Sorry, that was my fix for wireless tether. Try PDA Net, works well.

Sent from my HTC Mecha using RootzWiki


----------



## AciD_LingK (Aug 8, 2011)

See with pdanet u gotta install program on each PC and its slow as hell. Plus I still have to reset my connect every few. When USB tether works man it is fast as hell. Why doesn't stock CM7 USB tether work well at all?

Sent from my HTC ThunderBolt using Tapatalk


----------



## mfinlay04 (Jun 8, 2011)

Why not use WiFi tether? I use it daily on my senseless and my wife's aosp Rom without Ny issues. As long as you get Tue settings correct its gold

Sent from my ADR6400L using RootzWiki


----------



## Mgenova (Jun 15, 2011)

Koush has a tether app on clockworkmod.com, no root required. Does require a software install on your PC though. It has a free trial. Works good on my laptop.

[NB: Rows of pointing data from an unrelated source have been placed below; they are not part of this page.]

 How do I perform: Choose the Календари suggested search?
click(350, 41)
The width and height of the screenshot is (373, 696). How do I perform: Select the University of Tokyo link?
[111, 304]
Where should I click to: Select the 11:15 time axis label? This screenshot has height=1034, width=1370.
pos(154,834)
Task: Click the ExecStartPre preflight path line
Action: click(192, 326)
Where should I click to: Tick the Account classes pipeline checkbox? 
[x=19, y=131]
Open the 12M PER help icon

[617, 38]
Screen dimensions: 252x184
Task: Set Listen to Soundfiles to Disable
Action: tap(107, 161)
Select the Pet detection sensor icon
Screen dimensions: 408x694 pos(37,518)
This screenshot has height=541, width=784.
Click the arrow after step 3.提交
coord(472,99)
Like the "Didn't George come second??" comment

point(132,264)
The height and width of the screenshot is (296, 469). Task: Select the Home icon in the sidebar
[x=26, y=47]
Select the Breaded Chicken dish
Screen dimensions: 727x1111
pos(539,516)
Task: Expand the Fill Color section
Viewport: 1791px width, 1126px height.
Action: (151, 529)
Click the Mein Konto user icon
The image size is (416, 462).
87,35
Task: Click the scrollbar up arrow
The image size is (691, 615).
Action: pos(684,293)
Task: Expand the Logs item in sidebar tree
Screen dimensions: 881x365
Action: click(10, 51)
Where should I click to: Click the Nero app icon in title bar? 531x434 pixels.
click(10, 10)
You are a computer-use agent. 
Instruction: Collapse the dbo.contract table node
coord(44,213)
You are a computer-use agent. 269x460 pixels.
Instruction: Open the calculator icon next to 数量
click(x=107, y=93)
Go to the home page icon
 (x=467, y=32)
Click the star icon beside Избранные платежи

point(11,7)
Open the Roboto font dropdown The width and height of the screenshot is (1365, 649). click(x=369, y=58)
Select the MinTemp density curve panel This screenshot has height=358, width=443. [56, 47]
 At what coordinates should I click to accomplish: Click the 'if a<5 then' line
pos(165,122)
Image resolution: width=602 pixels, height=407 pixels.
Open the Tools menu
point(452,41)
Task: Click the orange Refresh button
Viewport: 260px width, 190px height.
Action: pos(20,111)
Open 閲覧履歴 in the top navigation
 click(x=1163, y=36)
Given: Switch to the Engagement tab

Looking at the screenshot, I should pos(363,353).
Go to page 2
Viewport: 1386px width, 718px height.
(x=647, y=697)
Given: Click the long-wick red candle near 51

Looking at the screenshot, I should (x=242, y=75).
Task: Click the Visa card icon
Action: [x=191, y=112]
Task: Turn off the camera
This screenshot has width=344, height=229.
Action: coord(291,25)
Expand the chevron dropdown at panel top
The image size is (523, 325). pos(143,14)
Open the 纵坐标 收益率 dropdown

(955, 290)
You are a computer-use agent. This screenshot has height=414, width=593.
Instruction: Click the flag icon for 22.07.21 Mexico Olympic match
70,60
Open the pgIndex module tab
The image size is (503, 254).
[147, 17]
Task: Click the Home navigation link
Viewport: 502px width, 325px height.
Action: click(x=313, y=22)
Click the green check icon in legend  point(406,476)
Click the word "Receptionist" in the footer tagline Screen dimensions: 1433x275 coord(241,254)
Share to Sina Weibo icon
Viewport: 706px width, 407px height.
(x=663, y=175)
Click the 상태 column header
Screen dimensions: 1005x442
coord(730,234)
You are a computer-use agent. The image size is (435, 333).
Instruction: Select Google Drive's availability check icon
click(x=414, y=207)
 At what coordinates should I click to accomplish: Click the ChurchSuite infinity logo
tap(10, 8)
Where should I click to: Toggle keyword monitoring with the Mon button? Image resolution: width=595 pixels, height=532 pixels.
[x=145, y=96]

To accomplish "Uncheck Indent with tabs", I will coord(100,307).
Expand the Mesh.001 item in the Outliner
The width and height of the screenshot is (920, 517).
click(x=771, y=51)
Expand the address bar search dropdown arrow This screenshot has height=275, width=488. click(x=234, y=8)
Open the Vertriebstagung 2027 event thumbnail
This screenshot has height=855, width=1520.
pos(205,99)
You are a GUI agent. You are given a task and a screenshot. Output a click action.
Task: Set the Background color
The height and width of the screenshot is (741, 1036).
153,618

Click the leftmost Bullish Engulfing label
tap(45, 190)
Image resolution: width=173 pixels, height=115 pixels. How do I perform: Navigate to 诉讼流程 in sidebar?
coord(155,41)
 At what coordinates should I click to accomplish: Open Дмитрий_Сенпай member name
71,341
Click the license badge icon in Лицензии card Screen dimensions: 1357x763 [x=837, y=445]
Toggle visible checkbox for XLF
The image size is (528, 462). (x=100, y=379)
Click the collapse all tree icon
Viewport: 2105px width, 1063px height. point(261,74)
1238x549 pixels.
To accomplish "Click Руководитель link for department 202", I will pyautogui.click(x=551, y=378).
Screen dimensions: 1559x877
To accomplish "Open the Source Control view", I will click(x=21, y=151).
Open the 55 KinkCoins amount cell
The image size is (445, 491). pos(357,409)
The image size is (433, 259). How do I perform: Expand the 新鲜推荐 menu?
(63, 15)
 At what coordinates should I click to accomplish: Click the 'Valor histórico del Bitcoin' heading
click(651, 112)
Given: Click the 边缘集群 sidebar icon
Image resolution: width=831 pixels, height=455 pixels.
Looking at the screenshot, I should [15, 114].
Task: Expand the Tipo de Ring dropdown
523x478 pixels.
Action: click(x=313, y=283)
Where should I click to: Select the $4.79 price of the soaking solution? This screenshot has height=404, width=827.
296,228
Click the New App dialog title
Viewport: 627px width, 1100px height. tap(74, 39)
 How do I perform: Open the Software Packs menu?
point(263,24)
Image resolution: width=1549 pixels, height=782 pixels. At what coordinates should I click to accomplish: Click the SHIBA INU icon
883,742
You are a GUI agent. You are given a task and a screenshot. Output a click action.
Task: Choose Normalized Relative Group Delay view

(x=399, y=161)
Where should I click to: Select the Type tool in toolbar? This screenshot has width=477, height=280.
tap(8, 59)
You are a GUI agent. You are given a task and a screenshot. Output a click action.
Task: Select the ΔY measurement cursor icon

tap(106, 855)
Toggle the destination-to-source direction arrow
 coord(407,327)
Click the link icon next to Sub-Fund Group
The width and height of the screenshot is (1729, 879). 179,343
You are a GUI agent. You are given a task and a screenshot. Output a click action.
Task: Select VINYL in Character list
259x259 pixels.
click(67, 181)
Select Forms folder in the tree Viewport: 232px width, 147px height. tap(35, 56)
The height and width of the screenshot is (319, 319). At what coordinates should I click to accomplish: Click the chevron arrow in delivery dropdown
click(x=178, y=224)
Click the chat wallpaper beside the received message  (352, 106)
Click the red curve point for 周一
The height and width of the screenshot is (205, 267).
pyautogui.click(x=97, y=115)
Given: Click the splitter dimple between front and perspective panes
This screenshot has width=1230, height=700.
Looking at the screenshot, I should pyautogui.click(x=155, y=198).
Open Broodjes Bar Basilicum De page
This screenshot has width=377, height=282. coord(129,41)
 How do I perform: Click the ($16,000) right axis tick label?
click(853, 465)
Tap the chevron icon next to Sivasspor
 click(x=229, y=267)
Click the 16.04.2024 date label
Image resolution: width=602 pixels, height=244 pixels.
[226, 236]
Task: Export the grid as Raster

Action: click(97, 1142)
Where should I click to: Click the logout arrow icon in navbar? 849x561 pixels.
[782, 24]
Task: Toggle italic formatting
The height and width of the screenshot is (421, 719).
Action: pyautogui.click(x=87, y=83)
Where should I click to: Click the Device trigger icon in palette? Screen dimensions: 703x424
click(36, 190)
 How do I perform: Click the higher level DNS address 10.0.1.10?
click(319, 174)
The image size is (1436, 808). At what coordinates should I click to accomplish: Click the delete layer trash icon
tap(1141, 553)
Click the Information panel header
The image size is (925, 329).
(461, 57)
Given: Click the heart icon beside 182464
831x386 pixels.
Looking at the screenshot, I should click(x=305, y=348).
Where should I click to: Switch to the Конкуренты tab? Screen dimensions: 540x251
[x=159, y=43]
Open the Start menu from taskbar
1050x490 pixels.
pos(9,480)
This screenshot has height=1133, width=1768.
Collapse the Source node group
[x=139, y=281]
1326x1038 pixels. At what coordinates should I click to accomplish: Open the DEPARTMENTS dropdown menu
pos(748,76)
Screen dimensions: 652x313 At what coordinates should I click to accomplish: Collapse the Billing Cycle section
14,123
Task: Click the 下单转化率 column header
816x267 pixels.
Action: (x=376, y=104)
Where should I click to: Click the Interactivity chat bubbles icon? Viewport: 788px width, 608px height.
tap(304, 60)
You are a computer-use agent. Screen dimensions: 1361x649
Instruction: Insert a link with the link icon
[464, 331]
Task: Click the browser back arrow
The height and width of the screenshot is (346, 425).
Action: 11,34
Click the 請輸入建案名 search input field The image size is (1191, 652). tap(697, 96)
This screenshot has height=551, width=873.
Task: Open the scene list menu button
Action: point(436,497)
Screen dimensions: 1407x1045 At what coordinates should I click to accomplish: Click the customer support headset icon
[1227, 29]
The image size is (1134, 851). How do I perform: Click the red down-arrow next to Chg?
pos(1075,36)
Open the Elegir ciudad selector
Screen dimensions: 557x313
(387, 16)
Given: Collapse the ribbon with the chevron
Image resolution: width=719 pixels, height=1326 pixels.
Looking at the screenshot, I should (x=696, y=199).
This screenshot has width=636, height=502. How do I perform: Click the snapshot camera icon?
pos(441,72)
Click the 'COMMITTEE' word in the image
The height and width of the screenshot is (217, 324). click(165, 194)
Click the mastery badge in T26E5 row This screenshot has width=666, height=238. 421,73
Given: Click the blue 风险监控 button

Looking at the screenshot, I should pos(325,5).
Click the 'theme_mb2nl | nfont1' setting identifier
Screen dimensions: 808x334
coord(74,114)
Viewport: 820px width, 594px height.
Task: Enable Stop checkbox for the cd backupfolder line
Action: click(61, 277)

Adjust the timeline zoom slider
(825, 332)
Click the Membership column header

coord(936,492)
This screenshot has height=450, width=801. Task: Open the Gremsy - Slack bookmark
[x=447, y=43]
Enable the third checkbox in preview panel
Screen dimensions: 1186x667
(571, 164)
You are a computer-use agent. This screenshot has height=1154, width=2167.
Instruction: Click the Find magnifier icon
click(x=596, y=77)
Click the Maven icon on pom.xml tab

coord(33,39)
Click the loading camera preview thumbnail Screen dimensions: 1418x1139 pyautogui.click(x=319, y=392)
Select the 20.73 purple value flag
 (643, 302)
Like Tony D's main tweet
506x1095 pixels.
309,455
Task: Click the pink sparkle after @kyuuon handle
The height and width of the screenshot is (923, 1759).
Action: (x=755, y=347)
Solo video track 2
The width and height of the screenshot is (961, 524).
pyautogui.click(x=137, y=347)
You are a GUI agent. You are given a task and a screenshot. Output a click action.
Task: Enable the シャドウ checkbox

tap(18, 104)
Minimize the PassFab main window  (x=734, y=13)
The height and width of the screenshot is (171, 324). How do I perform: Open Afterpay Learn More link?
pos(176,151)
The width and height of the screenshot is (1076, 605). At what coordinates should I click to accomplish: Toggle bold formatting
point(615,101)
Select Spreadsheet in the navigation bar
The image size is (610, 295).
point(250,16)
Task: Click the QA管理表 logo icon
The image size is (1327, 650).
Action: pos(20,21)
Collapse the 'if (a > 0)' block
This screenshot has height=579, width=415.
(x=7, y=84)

Sent from my ADR6400L using RootzWiki


----------



## sgtguthrie (Jun 7, 2011)

Have you tried the built in usb tethering on Liquid GB 3.2?

Sent from my CM9 HP Touchpad via Tapatalk


----------



## AciD_LingK (Aug 8, 2011)

Last time I tried Liquid 3.2 I couldn't get it to work. But I will give another shot. I don't use WiFi tether because its slower and only one of my PC's has a WiFi card and NON at all at work. And yeah I just wish one of the Non-Software installing USB tether apps would work on the T-Bolt. Well actually I have been having issues with PDAnet also. Have to reset every few minutes. Is something falling asleep. I gotta wake it up with a reset?

Please someone who has no problems with USB tether (4g T-Bolt) please post your setup. Im begging.


----------



## sidroc (Nov 26, 2011)

Reset the Winsock, willing to best that will fix it. Its what finally solved my tether problems.


----------



## damusmf (Sep 20, 2011)

Wired tether on thundershed 1.2 works great for me


----------



## AciD_LingK (Aug 8, 2011)

sidroc said:


> Wired tether on thundershed 1.2 works great for me


It was working great for me for about a day and then bang, gettin the reset app every 3-5 minutes like all the others..


----------



## AciD_LingK (Aug 8, 2011)

Let me update. I Just let the phone settle a few days and now USB tether (stock cm7 tether) works like a champ with imo's 4.2 kernel.

Sent from my ADR6400L using Tapatalk


----------



## AciD_LingK (Aug 8, 2011)

Well I should have left it alone. I updated to imos 6.1 and now USB tether is shot even after flashing back to 4.2. Using protekks cm7.

Sent from my ADR6400L using Tapatalk


----------



## AciD_LingK (Aug 8, 2011)

Thundershed is king. USB tether just werks.

Sent from my ADR6400L using Tapatalk


----------